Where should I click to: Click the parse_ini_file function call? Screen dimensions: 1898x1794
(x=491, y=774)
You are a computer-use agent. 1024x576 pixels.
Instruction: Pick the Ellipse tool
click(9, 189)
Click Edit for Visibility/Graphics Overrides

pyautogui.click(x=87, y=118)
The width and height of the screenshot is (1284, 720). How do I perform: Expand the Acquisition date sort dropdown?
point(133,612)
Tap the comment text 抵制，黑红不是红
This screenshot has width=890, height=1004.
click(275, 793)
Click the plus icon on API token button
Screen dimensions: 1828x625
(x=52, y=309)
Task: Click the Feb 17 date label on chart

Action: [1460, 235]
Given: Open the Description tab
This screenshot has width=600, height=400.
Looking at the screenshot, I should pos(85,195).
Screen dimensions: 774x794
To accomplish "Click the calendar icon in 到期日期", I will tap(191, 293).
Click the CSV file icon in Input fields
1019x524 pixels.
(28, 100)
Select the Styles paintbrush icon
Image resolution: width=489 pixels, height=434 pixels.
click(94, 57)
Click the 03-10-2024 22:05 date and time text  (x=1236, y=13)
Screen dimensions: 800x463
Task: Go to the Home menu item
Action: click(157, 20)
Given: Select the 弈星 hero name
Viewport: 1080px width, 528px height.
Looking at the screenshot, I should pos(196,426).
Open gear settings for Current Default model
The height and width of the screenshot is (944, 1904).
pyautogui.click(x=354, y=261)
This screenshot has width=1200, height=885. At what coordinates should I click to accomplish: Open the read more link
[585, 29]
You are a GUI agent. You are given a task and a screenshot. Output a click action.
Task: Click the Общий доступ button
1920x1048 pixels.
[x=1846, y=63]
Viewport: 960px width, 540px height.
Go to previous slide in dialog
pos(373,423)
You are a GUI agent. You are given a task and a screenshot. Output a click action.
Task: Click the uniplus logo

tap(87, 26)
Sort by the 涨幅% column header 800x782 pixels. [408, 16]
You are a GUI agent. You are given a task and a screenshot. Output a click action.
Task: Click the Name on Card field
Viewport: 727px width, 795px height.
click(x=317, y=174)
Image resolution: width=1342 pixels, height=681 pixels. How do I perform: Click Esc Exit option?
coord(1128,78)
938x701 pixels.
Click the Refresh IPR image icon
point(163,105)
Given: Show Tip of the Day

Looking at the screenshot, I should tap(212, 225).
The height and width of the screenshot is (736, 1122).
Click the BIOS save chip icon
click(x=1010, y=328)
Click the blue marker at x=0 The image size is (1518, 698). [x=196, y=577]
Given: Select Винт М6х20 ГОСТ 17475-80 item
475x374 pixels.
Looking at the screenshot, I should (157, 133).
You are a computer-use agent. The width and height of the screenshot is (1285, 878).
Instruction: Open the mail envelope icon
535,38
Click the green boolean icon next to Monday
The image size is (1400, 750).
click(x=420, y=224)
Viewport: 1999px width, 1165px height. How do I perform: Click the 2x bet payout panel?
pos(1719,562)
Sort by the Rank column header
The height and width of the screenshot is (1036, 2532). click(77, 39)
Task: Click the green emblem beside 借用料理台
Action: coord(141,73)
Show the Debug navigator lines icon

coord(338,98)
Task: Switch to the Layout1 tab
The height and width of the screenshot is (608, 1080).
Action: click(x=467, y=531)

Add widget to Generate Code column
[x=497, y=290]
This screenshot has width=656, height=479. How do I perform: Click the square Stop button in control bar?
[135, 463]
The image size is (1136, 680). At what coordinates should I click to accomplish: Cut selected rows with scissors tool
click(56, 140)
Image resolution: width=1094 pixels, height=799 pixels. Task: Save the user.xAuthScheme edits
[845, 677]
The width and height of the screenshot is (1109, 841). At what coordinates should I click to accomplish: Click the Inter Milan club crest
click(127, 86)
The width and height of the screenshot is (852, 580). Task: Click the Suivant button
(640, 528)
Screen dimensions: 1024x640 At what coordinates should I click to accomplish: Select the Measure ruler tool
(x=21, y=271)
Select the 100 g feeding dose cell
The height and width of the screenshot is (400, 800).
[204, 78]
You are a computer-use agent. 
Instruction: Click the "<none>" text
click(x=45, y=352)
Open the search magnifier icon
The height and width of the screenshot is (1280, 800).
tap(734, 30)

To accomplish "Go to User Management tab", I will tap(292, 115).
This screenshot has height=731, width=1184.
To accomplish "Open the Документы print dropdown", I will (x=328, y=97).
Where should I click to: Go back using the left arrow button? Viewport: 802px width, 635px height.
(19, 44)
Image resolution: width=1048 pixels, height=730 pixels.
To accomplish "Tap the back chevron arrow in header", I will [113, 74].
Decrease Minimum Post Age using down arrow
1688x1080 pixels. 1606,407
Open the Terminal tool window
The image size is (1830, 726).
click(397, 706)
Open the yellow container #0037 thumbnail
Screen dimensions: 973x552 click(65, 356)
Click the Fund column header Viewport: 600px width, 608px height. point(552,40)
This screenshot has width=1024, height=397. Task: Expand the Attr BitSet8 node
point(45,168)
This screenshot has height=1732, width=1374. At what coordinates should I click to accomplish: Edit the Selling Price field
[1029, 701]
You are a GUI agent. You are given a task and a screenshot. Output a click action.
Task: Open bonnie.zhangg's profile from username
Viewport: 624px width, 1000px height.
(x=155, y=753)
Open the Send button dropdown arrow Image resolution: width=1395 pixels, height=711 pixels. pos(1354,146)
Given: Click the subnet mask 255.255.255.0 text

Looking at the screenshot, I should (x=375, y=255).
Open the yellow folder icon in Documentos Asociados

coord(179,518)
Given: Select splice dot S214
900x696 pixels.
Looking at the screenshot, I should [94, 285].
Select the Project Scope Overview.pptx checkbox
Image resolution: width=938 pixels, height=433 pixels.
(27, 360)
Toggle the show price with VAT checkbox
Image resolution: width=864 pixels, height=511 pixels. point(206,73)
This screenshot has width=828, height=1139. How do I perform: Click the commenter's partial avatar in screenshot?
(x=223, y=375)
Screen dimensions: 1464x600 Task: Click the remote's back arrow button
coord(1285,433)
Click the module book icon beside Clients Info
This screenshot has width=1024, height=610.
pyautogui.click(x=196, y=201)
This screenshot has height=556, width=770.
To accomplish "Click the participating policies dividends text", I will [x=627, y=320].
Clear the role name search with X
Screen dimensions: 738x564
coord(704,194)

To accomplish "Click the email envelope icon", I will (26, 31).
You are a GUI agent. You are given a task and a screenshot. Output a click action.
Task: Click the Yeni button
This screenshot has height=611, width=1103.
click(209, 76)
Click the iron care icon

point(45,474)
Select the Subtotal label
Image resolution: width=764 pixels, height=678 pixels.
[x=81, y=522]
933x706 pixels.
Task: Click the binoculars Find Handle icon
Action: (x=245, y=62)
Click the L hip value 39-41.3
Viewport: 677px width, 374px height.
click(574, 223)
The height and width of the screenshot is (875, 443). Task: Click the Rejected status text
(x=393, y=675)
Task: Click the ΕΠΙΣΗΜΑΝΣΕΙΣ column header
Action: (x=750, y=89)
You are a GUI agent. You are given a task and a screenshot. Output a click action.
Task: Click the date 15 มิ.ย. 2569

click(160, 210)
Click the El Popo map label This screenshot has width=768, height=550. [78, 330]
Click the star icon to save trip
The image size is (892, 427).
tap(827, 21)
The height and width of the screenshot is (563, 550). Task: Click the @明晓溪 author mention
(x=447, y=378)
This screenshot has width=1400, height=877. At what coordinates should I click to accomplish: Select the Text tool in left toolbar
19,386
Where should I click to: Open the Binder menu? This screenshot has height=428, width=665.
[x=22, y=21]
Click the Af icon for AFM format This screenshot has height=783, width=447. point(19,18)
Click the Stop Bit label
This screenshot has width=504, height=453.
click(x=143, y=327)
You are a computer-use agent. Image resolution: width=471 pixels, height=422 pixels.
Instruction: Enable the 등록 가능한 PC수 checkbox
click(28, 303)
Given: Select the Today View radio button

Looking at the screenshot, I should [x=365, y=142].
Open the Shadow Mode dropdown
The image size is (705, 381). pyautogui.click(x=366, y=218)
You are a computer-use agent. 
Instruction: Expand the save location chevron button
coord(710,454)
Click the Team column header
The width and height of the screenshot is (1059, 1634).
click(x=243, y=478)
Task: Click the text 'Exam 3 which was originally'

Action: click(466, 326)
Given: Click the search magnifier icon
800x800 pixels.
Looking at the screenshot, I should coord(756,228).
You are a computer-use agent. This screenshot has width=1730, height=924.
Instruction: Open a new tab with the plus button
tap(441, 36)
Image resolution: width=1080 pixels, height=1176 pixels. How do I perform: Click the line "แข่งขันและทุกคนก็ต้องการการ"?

§

**ACTIVITY:** Single out each line of the records above with the string "will" in it, and copy it.

**RESPONSE TO THE EXERCISE:**
To accomplish "Click the calendar icon in 到期日期", I will tap(191, 293).
To accomplish "Go to User Management tab", I will tap(292, 115).
To accomplish "Open the Документы print dropdown", I will (x=328, y=97).
To accomplish "Tap the back chevron arrow in header", I will [113, 74].
To accomplish "Click the participating policies dividends text", I will [x=627, y=320].
To accomplish "Click the email envelope icon", I will (26, 31).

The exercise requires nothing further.